Yes, Virginia, use the telephone

Nobody in my family loves the telephone. I grew up thinking that my Mom did, because

  1. She answered the phone when it rang
  2. She would talk on it for more than three minutes

neither of which you were likely to find my father doing. I have since met people who do love to talk on the phone; and in that perspective, let me reiterate: Nobody in my family loves the telephone.

We do love the internet, and that has considerably helped us avoid the telephone.

But the internet was no help to me when I found a note taped to my apartment door. It was a “Tenant Notice” from the Landlord and from maintence, advising me that when I was away from the apartment I was to set the thermostat to 60 degrees.

I am not a heat freak. Besides, I pay for the heat myself. I haven’t set my thermostat up to 70, and only set it up to 68 one time just for the thrill of it–I don’t feel cold with a sweater and a 65 degree thermostat. (Contrast this to my experience growing up, knee-knocking cold with a 68 degree thermostat. Either there is really something in these brick walls, or the thermostat is wrong.) I set my thermostat down to 65 or lower when I am leaving, unless I forget. I didn’t set it down as far as 60 because setting the thermostat too low makes the furnace work just as hard to regain lost ground.

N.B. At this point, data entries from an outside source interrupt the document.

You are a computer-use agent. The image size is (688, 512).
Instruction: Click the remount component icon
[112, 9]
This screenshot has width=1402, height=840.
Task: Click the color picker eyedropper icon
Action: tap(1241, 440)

I did find out that 60 is still recommended by some for your away temperature. See? The internet did help.

I was really offended by this notice. I had one–two, I think–before, telling me to be more careful about parking my car inside the painted lines. The bumper was over the end line, you know, leaving less than the full 48 inches of passage way along the pavement (never mind the lawn beyond that).

Yep, a “Tenant Notice” with a little checkbox “From the Landlord.” On the bottom, “Thanks for your cooperation, [The landlord].”

What gives? I thought about telling them how niggardly they were with the hot water. Before I got the heat turned on I sometimes had to turn myself rapidly to keep from forming ice on the side of me not currently being lightly sprinkeled, Lutheran style, with hot water.

Instead I decided that if they were going to harangue me about the thermostat, even though I paid for the heat myself, I had better make sure all my other i’s were dotted and t’s crossed. So I wrote down every trivial thing wrong with the apartment, so that while I was busy making sure the furnace was not overtaxed heating my apartment five extra degrees, they could be busy making sure that the kitchen sink was hermetically sealed so that no water could ever drip into the cabinet below.

While I was going through my rental agreement to make sure there was no obscure clause about not keeping the thermostat above 60 degrees while away so as to avoid providing free heat to the tenant upstairs, I noticed:

The landlord is not responsible for statements made by any designated contact person, contractors, employees or those assigned to maintenance duties. All statements must be verbally substantiated or confirmed by the landlord, himself, to be official and binding. Call landlord for confirmation or questions.

Now, the above obviously references the building superintendent where I am. He is a garrulous fellow. I don’t know if I have ever talked for him for less than an hour. He is also, so to speak, a stray dog. I have a cousin who is somewhat like him. These types are “friends” with everybody but have no friends. I don’t call it polite to listen to such rambling, but I do believe it is merciful and gracious for the ostracized or lonely. The superintendent may talk, and I may listen, and I know pretty well where things stand.

But nobody ought to be posting Tenant Notices without meaning business. Clearly the note was written out by the superintendent. Just as clearly, it indicated that it was from or at the behest of the landlord, and expected compliance. But the nagging feeling I had that this was some freelance supervision kept growing and growing. I had worked up a nice steaming pot of indignation and did not really want to let it go; I can write a pretty scary formal-legalese I-mean-business letter when I want to. I wasn’t even trying that hard and I got up a pretty good letter full of ominous foreboding, without explicitly saying anything unwarranted or confrontational. (Actually sometimes I have problems with my letters meant to be casual business being taken as full of ominous foreboding, not with good results.)

I made myself get out the phone, dial the landlord, and inquire verbally about this notice. It was not written out at the behest of the landlord, and it was only a lonely man reassuring himself of his own importance in the world by gravely advising his charges on their economic matters.

What a waste of perfectly good righteous indignation. But my relationship with my landlord–my actual landlord, who has left me quite alone to my own business–was saved from harm, and most especially my view of my landlord. Not for the first time in my experience, the telephone accomplishes what the written word cannot.